L’inverno si riprende la scena: raffiche, neve in collina e mare furioso nel finale di marzo
La primavera meteorologica si ferma bruscamente. Un’irruzione artica riporta il freddo su gran parte d’Italia, con temperature in caduta, neve fino alle quote collinari e mari agitati come in pieno inverno.

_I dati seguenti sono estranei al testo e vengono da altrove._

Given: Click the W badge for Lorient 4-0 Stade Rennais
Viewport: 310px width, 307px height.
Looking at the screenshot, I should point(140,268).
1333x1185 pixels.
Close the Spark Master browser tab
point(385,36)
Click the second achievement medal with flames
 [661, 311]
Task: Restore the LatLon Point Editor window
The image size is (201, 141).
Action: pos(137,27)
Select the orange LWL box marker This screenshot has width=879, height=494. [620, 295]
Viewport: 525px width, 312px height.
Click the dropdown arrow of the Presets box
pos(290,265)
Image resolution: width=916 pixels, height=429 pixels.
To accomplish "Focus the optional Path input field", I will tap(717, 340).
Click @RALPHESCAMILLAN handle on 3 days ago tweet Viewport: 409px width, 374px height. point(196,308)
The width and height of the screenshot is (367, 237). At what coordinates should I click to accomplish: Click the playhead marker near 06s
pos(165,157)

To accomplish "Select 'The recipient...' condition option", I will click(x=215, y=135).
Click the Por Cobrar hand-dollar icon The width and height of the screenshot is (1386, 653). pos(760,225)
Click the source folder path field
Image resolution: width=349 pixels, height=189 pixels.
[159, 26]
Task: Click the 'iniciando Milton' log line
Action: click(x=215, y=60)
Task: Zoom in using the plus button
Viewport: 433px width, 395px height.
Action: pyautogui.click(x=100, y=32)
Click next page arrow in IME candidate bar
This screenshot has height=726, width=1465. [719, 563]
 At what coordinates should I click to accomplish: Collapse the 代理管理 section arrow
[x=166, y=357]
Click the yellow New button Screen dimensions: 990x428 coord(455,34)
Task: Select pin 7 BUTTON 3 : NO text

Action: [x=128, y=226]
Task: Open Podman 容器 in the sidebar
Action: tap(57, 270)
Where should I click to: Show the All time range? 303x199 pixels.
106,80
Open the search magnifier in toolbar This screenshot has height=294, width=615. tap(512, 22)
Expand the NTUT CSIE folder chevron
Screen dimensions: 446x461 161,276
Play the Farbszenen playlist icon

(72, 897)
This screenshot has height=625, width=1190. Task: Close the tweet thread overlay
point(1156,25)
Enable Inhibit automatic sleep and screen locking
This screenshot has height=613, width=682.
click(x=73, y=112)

A fine marzo l’Italia si ritrova improvvisamente catapultata indietro di settimane. Non è una semplice fase instabile, ma un vero colpo di coda dell’inverno, con vento forte, brusco calo termico e un quadro che riporta neve e mareggiate dove molti avevano già archiviato la stagione fredda. È una di quelle giornate in cui la cronaca del tempo torna a incidere sulla vita quotidiana, sugli spostamenti, sul lavoro all’aperto e sulla sicurezza lungo le coste. Il passaggio di un ciclone artico ha investito la penisola con una ventilazione definita estrema, riportando sull’Italia scenari più vicini a gennaio che agli ultimi giorni di marzo. Il fenomeno non si limita a qualche rovescio sparso: coinvolge Nord, Centro e Sud con effetti diversi ma coordinati, dentro una dinamica nazionale che rende il quadro particolarmente rilevante anche per chi vive nel Mezzogiorno. Il peggioramento ha portato temperature in calo di almeno 10 gradi, venti di burrasca e onde fino a 10 metri in alcune aree esposte. La neve è tornata fino alle quote collinari, in particolare sul versante adriatico, mentre per il giorno successivo sono previste gelate notturne al Nord-Ovest e nevicate abbondanti sull’Appennino centro-meridionale a bassa collina. Le mareggiate sono attese anche sulle coste del Basso Tirreno, con una persistenza del maltempo fino a venerdì e un miglioramento solo graduale nel weekend delle Palme. Il ritorno improvviso dell’inverno pesa su circolazione, porti, attività agricole e lavoro stagionale. Quando il freddo arriva fuori tempo massimo, i disagi aumentano perché molte attività si trovano già organizzate su un quadro climatico opposto. Il miglioramento atteso nel fine settimana non cancella il fatto che nelle prossime ore il Paese dovrà ancora gestire vento forte, coste esposte e una generale instabilità. Per i cittadini calabresi questa notizia conta moltissimo: il Basso Tirreno viene indicato tra le aree interessate dalle mareggiate e il Sud resta dentro il peggioramento con piogge, vento e neve in collina. In una regione dove costa, viabilità interna, agricoltura e collegamenti dipendono molto dal meteo, un cambio così brusco non è una curiosità stagionale ma una notizia concreta di protezione civile e vita quotidiana.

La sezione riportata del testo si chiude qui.